Here, residents rarely feel the need to lock their doors against intruders; cars are left running when people grab their mail; and the worst burglars in town are curious wildlife. Residents greet tourists with a warm, welcoming smile, happy to point them in the right direction, whether in town or on the slopes.
Big Sky is a friendly town. In the 13 years I’ve lived here, I’ve noticed that crime is rare. I feel safe driving and walking around the town, and even if I’m leaving a movie at 10 p.m., I’m not afraid that I’ll be attacked. This is the beauty in the sense of safety and community in Big Sky.
It’s an outdoor-oriented place. Most residents and visitors are active in some way – skiing, hiking, fishing or the like. People here value wildlife and the natural beauty surrounding Big Sky.
When I went to school part-time in Indiana, we took field trips to Chicago where we would go to museums or the zoo. When I came to school at Ophir, we took hikes and went on a fourth grade trip to Yellowstone National Park. The school system in Big Sky puts heavy emphasis on experiential learning. Its motto, “Where we learn by doing,” is a great example of the curriculum as well as the mindset of the community.

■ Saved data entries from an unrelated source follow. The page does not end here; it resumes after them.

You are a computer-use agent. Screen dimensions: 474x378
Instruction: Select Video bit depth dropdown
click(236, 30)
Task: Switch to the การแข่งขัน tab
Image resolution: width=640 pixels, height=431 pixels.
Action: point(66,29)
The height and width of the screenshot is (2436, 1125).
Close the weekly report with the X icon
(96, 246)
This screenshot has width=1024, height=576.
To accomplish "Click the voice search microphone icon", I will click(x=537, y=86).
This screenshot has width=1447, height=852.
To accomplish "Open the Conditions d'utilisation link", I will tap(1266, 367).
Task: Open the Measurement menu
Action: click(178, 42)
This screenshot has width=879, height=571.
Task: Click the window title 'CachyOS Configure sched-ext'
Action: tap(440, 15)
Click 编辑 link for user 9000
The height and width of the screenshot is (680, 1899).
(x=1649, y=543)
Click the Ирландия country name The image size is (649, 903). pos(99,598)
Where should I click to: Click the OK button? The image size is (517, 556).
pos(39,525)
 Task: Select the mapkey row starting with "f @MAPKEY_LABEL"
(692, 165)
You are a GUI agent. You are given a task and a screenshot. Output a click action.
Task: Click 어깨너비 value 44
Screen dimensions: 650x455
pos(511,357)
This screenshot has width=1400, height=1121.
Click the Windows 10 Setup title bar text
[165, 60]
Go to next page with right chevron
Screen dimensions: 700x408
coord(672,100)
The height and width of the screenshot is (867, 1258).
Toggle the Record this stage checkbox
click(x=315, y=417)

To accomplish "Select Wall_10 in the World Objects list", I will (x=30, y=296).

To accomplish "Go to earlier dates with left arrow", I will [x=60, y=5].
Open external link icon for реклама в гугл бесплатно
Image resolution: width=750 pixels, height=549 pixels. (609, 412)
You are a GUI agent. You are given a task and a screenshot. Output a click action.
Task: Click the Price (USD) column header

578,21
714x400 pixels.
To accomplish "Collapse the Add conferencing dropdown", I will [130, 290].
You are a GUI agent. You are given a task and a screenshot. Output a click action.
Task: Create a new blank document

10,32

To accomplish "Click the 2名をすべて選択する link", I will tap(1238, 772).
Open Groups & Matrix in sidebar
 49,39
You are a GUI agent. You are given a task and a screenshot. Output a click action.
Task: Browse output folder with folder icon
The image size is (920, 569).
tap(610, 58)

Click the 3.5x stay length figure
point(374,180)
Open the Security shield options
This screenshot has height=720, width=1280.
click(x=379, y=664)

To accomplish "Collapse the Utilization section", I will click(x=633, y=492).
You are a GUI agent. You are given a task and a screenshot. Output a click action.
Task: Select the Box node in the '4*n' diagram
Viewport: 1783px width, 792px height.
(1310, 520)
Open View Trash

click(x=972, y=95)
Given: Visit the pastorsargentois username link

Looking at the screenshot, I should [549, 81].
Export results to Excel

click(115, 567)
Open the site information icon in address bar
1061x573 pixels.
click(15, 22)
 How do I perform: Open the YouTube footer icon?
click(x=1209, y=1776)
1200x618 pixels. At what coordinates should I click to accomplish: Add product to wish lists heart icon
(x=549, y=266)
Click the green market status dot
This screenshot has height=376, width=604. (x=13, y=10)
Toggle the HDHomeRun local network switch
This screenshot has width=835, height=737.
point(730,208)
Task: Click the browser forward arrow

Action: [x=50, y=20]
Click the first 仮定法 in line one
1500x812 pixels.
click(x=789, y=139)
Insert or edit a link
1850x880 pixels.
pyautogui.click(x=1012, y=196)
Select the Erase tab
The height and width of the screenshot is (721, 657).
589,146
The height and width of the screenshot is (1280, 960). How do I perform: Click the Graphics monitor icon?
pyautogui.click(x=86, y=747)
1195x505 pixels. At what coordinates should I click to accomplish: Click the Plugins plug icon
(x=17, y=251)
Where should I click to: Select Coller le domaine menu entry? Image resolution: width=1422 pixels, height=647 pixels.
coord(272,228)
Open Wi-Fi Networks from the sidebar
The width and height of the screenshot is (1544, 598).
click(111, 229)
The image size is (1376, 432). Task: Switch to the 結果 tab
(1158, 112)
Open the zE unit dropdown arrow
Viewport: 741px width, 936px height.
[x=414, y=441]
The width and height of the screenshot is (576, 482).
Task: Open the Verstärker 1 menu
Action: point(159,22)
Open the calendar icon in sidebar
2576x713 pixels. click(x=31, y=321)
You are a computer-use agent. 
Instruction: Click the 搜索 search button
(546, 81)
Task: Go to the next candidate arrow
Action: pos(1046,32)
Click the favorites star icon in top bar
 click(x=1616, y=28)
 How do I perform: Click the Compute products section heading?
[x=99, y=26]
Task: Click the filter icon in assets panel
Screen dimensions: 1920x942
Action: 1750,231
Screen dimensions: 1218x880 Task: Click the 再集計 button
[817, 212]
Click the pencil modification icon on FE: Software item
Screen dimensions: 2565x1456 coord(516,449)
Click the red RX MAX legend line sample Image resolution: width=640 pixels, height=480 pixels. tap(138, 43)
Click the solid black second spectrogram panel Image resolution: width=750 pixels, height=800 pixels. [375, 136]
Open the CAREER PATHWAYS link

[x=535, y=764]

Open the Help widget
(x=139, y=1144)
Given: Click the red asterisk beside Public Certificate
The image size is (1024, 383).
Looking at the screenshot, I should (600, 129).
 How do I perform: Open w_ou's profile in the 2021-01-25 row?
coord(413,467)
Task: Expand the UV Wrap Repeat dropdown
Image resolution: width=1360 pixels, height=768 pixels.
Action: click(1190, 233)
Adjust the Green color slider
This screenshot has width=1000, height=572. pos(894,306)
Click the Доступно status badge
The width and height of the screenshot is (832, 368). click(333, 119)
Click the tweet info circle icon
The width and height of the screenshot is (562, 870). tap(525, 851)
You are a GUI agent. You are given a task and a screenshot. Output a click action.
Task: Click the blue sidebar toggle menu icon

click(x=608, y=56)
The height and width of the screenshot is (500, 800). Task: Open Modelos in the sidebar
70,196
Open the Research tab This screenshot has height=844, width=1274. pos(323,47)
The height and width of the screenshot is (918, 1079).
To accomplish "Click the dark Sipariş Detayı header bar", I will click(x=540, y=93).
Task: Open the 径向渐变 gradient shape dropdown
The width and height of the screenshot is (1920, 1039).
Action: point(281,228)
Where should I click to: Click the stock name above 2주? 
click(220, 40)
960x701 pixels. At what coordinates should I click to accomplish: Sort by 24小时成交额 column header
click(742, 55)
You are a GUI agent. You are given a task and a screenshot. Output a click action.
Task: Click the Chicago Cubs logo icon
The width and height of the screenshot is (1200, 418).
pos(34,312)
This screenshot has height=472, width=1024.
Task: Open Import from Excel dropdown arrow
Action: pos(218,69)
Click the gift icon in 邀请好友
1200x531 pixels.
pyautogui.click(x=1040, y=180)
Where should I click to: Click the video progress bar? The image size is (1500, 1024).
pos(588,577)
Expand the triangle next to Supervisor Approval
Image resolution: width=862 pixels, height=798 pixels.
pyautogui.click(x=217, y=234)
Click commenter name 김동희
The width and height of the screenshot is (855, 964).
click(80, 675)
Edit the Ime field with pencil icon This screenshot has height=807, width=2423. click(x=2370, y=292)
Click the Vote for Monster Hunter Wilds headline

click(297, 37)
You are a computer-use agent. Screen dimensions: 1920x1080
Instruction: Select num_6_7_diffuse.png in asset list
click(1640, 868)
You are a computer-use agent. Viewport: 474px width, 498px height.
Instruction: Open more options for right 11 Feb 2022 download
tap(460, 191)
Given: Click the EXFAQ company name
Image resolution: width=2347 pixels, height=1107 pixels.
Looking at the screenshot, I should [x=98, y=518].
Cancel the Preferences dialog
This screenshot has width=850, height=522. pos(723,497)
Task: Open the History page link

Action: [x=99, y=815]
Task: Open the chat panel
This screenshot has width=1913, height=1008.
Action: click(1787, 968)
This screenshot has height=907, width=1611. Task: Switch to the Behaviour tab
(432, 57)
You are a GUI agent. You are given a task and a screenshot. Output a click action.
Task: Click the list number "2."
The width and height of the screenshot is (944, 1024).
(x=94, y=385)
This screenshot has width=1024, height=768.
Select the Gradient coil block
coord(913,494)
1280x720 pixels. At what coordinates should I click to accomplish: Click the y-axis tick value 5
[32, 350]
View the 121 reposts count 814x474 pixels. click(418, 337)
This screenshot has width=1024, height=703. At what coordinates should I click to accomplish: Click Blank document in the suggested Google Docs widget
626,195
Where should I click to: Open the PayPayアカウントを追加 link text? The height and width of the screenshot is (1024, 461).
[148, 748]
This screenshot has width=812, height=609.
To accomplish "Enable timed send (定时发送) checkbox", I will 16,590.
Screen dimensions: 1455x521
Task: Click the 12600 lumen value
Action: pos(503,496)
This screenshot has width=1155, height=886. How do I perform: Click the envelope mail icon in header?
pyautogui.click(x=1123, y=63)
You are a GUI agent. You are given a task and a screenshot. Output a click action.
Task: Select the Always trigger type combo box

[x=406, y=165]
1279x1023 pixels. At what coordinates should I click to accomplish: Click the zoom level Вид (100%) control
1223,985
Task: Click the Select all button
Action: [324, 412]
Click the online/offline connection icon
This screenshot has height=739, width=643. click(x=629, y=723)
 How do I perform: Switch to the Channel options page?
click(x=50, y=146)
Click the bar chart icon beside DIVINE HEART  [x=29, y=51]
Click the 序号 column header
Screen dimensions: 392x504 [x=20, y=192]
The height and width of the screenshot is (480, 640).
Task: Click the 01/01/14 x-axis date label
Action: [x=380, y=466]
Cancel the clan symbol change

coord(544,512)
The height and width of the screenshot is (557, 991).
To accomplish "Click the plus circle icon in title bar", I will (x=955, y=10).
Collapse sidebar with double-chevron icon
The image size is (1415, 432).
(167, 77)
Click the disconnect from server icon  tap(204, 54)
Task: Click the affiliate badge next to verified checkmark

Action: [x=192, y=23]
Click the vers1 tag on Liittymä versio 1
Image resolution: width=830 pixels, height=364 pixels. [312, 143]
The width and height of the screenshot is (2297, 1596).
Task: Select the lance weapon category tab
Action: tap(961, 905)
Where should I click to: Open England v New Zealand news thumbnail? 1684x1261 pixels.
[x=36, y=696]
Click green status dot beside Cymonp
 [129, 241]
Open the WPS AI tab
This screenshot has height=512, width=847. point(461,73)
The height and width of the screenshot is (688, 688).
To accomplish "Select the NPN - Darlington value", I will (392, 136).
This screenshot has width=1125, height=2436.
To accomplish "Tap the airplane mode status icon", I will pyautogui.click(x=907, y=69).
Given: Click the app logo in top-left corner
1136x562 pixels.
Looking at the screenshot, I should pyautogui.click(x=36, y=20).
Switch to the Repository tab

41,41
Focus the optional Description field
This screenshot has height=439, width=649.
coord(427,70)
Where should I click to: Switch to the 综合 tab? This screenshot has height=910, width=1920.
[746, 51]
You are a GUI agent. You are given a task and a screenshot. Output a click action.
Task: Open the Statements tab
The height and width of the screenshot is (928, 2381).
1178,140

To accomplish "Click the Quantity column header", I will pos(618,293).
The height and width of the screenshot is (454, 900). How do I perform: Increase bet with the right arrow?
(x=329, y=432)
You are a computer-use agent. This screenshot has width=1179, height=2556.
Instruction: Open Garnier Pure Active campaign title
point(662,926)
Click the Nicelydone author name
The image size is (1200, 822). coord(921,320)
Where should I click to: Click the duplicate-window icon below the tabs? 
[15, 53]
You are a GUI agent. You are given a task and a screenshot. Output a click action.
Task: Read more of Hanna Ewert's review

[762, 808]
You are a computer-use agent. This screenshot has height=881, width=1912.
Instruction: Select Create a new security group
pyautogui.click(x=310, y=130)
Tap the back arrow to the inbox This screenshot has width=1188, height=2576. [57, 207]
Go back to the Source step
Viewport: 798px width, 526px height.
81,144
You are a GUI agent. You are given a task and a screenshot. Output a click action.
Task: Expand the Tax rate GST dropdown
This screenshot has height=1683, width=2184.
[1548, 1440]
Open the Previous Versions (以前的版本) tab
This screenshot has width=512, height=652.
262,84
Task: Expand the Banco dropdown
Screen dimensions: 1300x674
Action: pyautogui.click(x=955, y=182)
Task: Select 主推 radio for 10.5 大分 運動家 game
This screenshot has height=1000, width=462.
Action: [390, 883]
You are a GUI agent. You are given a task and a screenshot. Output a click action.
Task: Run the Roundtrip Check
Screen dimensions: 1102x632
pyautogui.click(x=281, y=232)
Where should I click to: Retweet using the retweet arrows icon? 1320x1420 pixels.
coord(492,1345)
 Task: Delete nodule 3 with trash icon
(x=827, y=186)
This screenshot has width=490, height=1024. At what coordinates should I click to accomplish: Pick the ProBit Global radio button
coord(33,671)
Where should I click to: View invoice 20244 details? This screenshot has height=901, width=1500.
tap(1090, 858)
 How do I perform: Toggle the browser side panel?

Ski Fridays are also a valuable program at Ophir and Lone Peak High School. This program requires students to ski as part of their gym class, encouraging us to have fun while exercising in fresh air. The youngest students are taught how to ski, while the older students learn about snow science or get safety lessons from Eagle Mount, a Bozeman-based nonprofit offering recreational activities to those with cancer or disabilities.
I was fortunate to have the opportunity to spend half the year in Big Sky, until seventh grade when I moved here full time. The experience I gained at Ophir taught me to appreciate nature and to be active. I’ve always loved going to Yellowstone, and learning about the natural phenomena in the park, and I love being able to look out my kitchen window and see deer, elk, or even moose on occasion.
Life in Big Sky is notably different from life in many other places. We think differently and live different lifestyles. In Big Sky, residents are incredibly trusting of others, and I feel fortunate to have lived here for much of my childhood and now through my high school years. I’m very glad to have settled in Big Sky permanently. I’m very lucky to live in this beautiful place.
Gabrielle Gasser is originally from Indiana but attended school in Big Sky part time since preschool. She moved here permanently in seventh grade and is now a junior at LPHS. She loves reading and skiing, and plays varsity volleyball, basketball and golf at the school.